TAIPEI (Taiwan News) — Reports say one third of polling station staff during the nine-in-one elections on Nov. 24 were new.
According to CNA, the Central Election Committee submitted a report to the Legislative Yuan that stated a third of all attendees at polling stations had never worked an election before.
The public were heavily dissatisfied with how the election was handled. Many reported waiting in line for hours to vote, as well as misconduct in stations and surrounding areas.
Some were told they would be able to vote in the local elections but not the referendums, as the relevant papers were no longer available. People also complained that the CEC posted results too early, before many had even had the opportunity to vote.
CEC Chairman Chen In-chin (陳英鈐) announced his resignation the next day as a result.
The Legislative Yuan is to invite CEC Vice-Chairman Macoto Chen (陳朝建), Executive Yuan Secretary-General Chuo Rung-tai (卓荣泰) and Interior Minister Hsu Kuo-yung (徐國勇) to discuss the disorder of this year’s elections, as well as independence, impartiality, and how to make concrete improvements in other related areas tomorrow (Dec. 3).
Nearly 296,000 people were recruited to help out during the nine-in-one.

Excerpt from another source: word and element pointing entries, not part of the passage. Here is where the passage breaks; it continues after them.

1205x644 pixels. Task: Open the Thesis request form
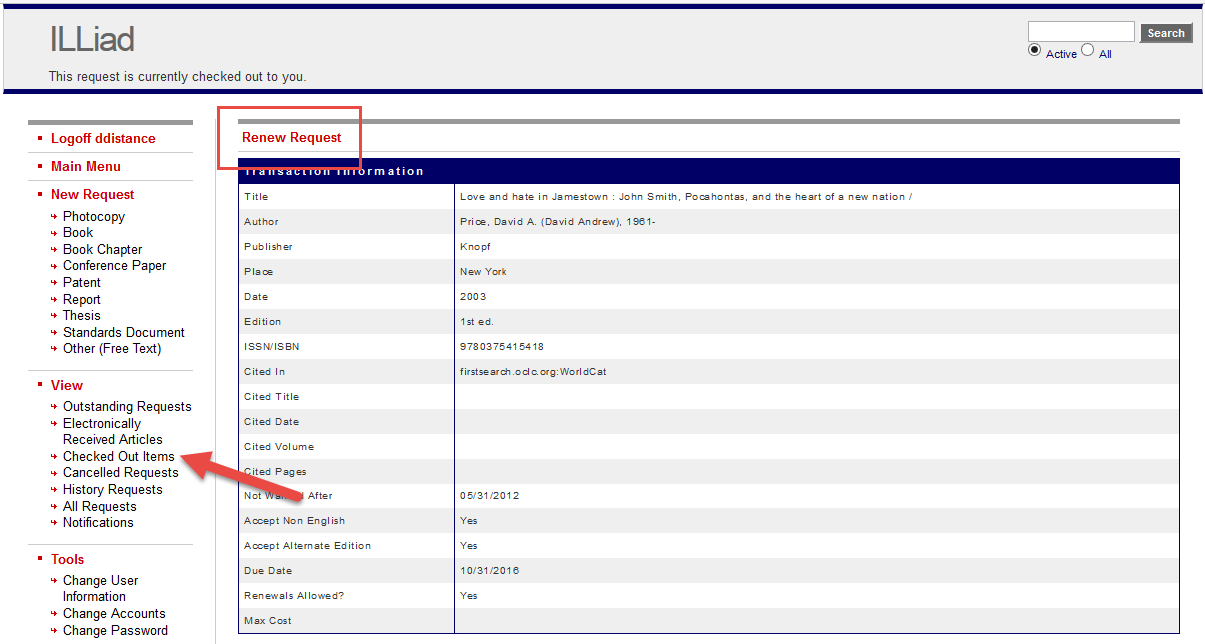point(81,315)
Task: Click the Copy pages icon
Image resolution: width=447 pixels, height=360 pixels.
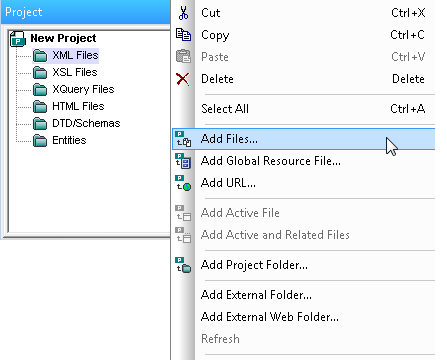Action: click(183, 35)
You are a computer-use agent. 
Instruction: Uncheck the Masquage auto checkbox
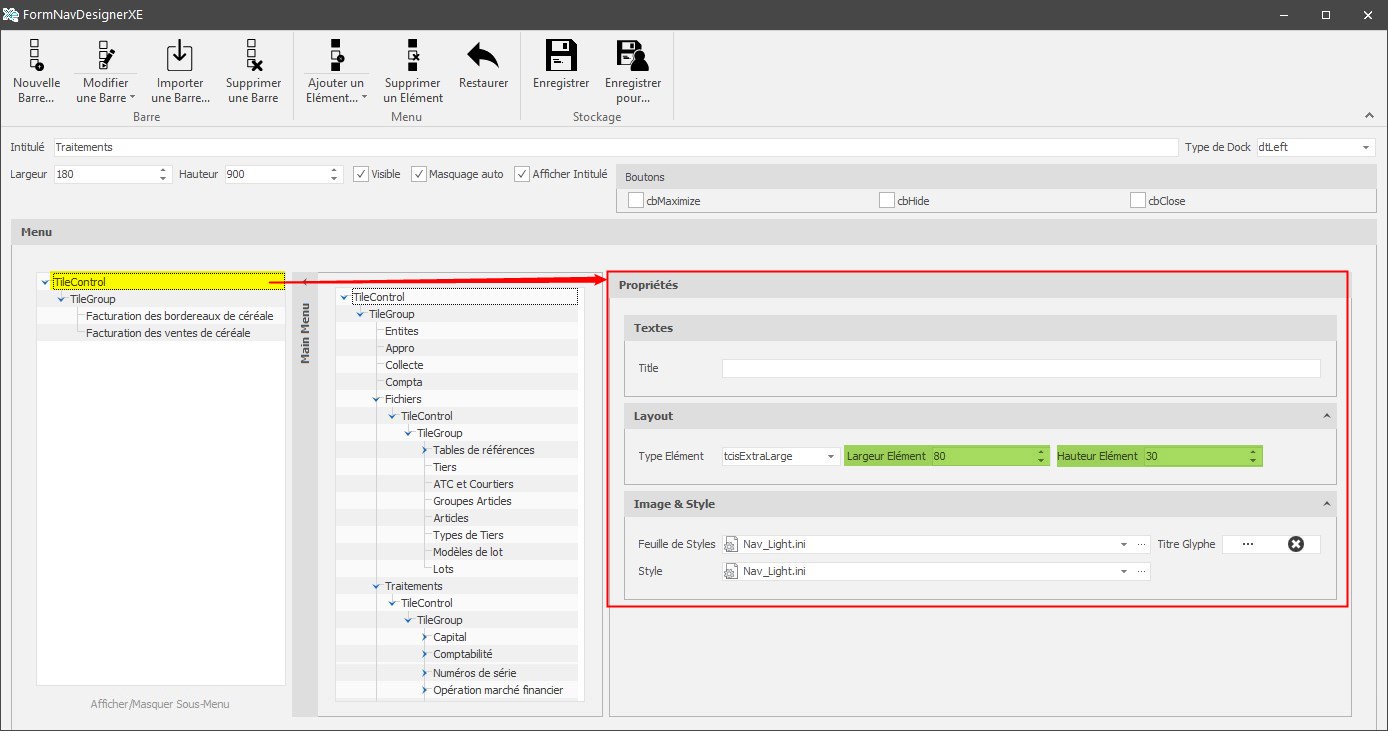tap(419, 174)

Although all personnel went through relative training procedures, for one third it was their first time working an election.
Due to their lack of experience, many were unable to respond effectively to complaints or exhibited behaviors that were regarded as inappropriate. A report from the CEC pointed out that the staff worked long hours under a lot of pressure dealing with complicated issues, which caused slip-ups.
The CEC said voting procedures will be simplified in the future. Staff education and training will be strengthened too, they added.